Negative Effects of Poor Posture

Last Updated: Jun 04, 2015 | By Chris Sherwood

Negative Effects of Poor Posture
A woman sitting tall in lotus pose in a studio. Photo Credit Comstock/Stockbyte/Getty Images

Overview

Posture is an important part of preventing problems ranging from back pain to fatigue. When the back is straight, the spine is supported and stabilized, but as you slouch or practice other methods of poor posture, your spine no longer has the support it needs to stay balanced, leading to many health problems.

Sore Muscles

The most common effect of poor posture are sore muscles. As you slouch, the muscles have to work harder to keep the spine stabilized and protected. The extra work on these muscles can cause muscle tightness and fatigue. This can lead to chronic issues with tight and sore muscles from the neck all the way down to the lower back. Two major muscle groups that bare the brunt of these issues are the flexors and extensors of the trunk, which allow you to bend forward and lift objects.

Spinal Curvature

One of the most serious issues that can occur with bad posture is developing a spinal curvature. According to the Chiropractic Resource Organization, the human spine has four natural curves that make up an “s” shape. When bad posture is practiced, the spine can experience pressure, slowly influencing the spine curves to change their positions.
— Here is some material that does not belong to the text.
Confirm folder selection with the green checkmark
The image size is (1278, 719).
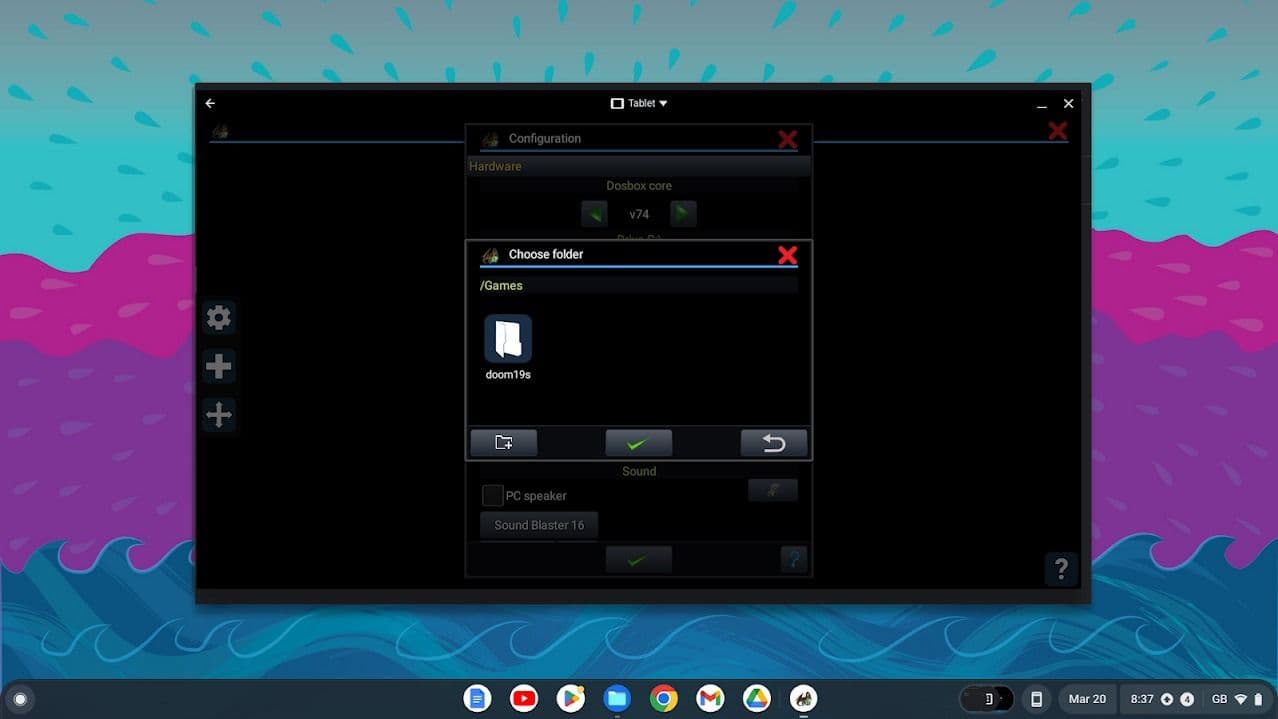[638, 441]
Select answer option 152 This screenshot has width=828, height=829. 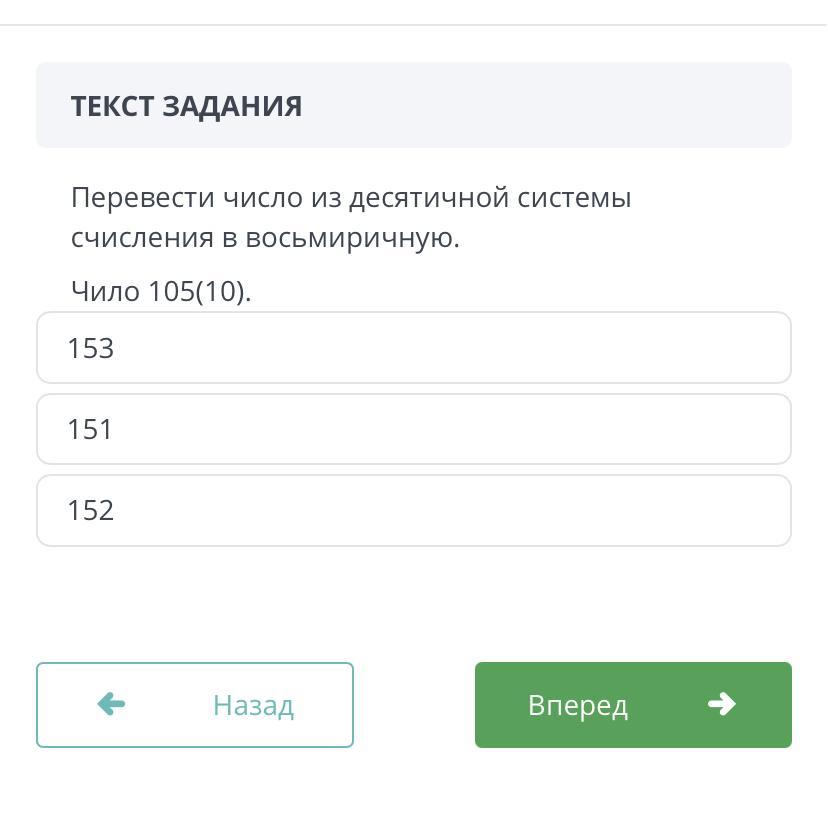[413, 510]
The spine is specifically designed to help absorb shock and keep you balanced, but as the spinal position changes, this ability becomes compromised.

Subluxations

Once the spinal curve is altered, one major issue that can occur are subluxations. Vertebral subluxations occur when a vertebrae become misaligned from the rest of the spine. This affects the overall integrity of the rest of the spinal column. These misalignments can eventually cause chronic health problems including stress and irritation of surrounding spinal nerves.

Blood Vessel Constriction

As bad posture changes the alignment of the spine, the resulting movement and subluxations can cause problems with blood vessel constriction. The constriction of the blood vessels around the spine can cut off blood supply to the cells of the muscles, which can affect nutrient and oxygen supply. Blood vessel constriction can also raise your chances of clot formation and issues with deep vein thrombosis.

Nerve Constriction

One of the most common side effects of bad posture is nerve constriction. As the spine changes in shape, the resulting movements or subluxations can put pressure on the surrounding spinal nerves. Because the nerves that connect to the spine come from all over the body, these pinched nerves can not only cause neck and back pain but may also cause pain in other unrelated areas of the body.